Mohab Yasser مهاب ياسر

No. 15 – Zamalek
- Position: Shooting guard / point guard
- League: Basketball Africa League

Personal information
- Born: 7 June 2002 (age 24) Cairo, Egypt
- Listed height: 1.96 m (6 ft 5 in)
- Listed weight: 83 kg (183 lb)

Career information
- High school: NBA Academy Africa (Saly, Senegal)
- College: East Tennessee State (2021–2022)
- Playing career: 2020–present

Career history
- 2020–2021: Zamalek
- 2022–present: Zamalek

Career highlights
- BAL champion (2021); Egyptian League champion (2021); Egyptian League Best Young Player (2021); SoCon All-freshman team (2022);

= Mohab Yasser =

Egyptian basketball player

Mohab Yasser Abdalatif (مهاب ياسر; born 7 June 2002) is an Egyptian basketball player for Zamalek of the Basketball Africa League (BAL), as well as for the Egypt national basketball team. Standing at , he plays as shooting guard or point guard.

==Early life==
Born in Cairo, Yasser went on to play in the NBA Academy Africa in Saly, Senegal. He also appeared at Basketball Without Borders camps.

==Professional career==
Abdalatif was on the Zamalek roster for the 2020–21 season. He was on the Zamalek roster for the 2021 BAL season and was the youngest player to play in the inaugural season of the league at age 18. He was also the first prospect from an NBA Academy to play in the BAL. Yasser started in all games and won the first-ever BAL championship with his team, averaging 9 points over six games.

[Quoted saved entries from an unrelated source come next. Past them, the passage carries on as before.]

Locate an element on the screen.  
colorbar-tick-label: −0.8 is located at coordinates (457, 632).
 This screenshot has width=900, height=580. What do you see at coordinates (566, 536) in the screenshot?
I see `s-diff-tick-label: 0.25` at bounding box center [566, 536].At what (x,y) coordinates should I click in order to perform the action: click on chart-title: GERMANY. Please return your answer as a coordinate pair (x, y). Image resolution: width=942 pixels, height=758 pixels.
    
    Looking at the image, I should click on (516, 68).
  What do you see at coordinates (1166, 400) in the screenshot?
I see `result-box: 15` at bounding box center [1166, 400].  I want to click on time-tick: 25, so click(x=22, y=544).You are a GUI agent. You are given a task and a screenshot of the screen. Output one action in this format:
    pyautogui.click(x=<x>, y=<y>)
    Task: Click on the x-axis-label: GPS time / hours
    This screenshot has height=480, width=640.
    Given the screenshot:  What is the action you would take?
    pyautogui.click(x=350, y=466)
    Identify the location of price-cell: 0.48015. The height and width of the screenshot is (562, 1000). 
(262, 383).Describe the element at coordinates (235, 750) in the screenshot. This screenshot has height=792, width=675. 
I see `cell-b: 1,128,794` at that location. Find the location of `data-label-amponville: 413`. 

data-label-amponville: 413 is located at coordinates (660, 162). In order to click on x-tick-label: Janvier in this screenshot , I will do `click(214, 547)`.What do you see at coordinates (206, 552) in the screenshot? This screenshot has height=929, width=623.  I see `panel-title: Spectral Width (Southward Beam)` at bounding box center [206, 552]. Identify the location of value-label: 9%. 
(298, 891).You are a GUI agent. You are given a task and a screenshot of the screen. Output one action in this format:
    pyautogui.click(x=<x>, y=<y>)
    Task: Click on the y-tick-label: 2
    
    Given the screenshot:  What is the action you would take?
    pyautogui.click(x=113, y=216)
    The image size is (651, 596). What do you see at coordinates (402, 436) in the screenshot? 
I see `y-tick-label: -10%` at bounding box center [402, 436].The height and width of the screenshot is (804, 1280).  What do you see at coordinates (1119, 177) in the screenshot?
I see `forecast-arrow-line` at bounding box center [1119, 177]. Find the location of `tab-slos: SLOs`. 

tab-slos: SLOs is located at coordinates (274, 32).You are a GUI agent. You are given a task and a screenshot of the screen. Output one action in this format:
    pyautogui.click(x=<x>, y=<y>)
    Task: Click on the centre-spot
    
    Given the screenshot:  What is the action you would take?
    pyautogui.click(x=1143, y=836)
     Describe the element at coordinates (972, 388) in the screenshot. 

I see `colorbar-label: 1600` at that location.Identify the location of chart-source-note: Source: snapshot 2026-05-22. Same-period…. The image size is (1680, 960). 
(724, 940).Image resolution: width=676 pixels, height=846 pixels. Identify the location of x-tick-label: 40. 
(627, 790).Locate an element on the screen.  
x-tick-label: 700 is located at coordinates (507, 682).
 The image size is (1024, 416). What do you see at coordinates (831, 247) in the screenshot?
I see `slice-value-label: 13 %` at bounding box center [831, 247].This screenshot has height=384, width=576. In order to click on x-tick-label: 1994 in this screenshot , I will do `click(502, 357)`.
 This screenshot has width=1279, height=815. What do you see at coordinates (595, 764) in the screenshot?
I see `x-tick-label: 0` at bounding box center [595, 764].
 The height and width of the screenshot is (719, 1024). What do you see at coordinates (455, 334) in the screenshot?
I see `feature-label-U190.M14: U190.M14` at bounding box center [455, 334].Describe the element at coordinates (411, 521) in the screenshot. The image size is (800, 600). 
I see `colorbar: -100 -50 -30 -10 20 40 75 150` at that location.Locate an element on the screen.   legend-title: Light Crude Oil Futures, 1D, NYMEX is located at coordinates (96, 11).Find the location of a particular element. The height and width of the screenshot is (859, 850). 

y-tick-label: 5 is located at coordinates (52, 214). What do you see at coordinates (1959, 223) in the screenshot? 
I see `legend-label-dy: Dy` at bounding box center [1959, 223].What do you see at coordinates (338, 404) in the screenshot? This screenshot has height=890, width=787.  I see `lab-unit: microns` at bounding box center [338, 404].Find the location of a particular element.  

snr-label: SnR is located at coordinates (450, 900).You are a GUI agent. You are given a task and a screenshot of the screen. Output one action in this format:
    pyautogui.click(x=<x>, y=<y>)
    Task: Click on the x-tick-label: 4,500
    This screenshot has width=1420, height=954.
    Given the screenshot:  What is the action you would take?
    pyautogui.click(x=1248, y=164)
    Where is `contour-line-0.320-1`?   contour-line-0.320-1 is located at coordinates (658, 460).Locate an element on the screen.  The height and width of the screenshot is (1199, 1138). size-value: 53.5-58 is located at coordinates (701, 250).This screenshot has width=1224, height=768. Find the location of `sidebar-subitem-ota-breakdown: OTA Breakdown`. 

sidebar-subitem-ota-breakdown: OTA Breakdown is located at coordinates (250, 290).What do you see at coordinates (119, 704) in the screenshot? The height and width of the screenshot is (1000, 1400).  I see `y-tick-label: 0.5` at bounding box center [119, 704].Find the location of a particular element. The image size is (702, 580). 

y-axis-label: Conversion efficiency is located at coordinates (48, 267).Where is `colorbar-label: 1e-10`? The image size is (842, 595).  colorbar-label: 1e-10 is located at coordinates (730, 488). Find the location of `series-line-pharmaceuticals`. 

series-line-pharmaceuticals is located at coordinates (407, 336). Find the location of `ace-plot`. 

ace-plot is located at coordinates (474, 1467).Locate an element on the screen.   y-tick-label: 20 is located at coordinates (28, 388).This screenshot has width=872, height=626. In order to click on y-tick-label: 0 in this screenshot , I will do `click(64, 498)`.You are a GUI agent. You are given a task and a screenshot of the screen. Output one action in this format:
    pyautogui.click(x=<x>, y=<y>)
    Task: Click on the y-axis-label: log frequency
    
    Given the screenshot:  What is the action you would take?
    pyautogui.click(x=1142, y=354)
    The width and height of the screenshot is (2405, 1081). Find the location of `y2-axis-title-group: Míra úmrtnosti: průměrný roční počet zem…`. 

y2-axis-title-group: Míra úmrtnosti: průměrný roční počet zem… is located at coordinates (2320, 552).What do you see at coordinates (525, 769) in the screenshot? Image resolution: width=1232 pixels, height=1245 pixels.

In the same season, the 2020–21 season, Yasser won his first Egyptian Basketball Super League title with Zamalek, after helping defeating Al Ittihad in the finals. In the deciding Game 5, Yasser added 17 points to the 84–80 overtime win. After the season, he was named the league's Best Young Player.

On 9 May 2022, Yasser returned to Zamalek and signed a 4-year contract after his one-year playing college basketball with East Tennessee State.

==College career==
On 10 June 2021, Yasser was officially announced as a player for the East Tennessee State Buccaneers for the 2021–22 season. As a true freshman at ETSU, Yasser played in all 32 games for the Buccaneers. He averaged 7.2 points and 3.8 rebounds per game. Yasser was also named to the 2021–22 SoCon All-freshman team.

==National team career==
Yasser played in the 2020 FIBA U18 African Championship with the Egyptian under-18 team. He led the tournament in scoring with 27.6 points per game, and was named to the All-Star Five of the tournament.

In June 2021, Yasser was selected for the Egyptian senior team for the first time by head coach Ahmed Marei.

==Career statistics==

===BAL===

| Year | Team | GP | GS | MPG | FG% | 3P% | FT% | RPG | APG | SPG | BPG | PPG |
|---|---|---|---|---|---|---|---|---|---|---|---|---|
| 2021† | Zamalek | 6 | 6 | 20.8 | .697* | .286 | .600 | 3.5 | 1.7 | 1.0 | .0 | 9.0 |
| 2022 | Zamalek | 3 | 0 | 16.7 | .529 | .167 | .500 | 2.3 | 1.0 | 0.7 | .0 | 7.0 |

===College===

| Year | Team | GP | GS | MPG | FG% | 3P% | FT% | RPG | APG | SPG | BPG | PPG |
|---|---|---|---|---|---|---|---|---|---|---|---|---|
| 2021–22 | East Tennessee State | 32 | 1 | 22.1 | .503 | .319 | .745 | 3.8 | 0.8 | 0.6 | 0.3 | 7.2 |

==Personal life==
Yasser is the son of a former Egyptian national team player.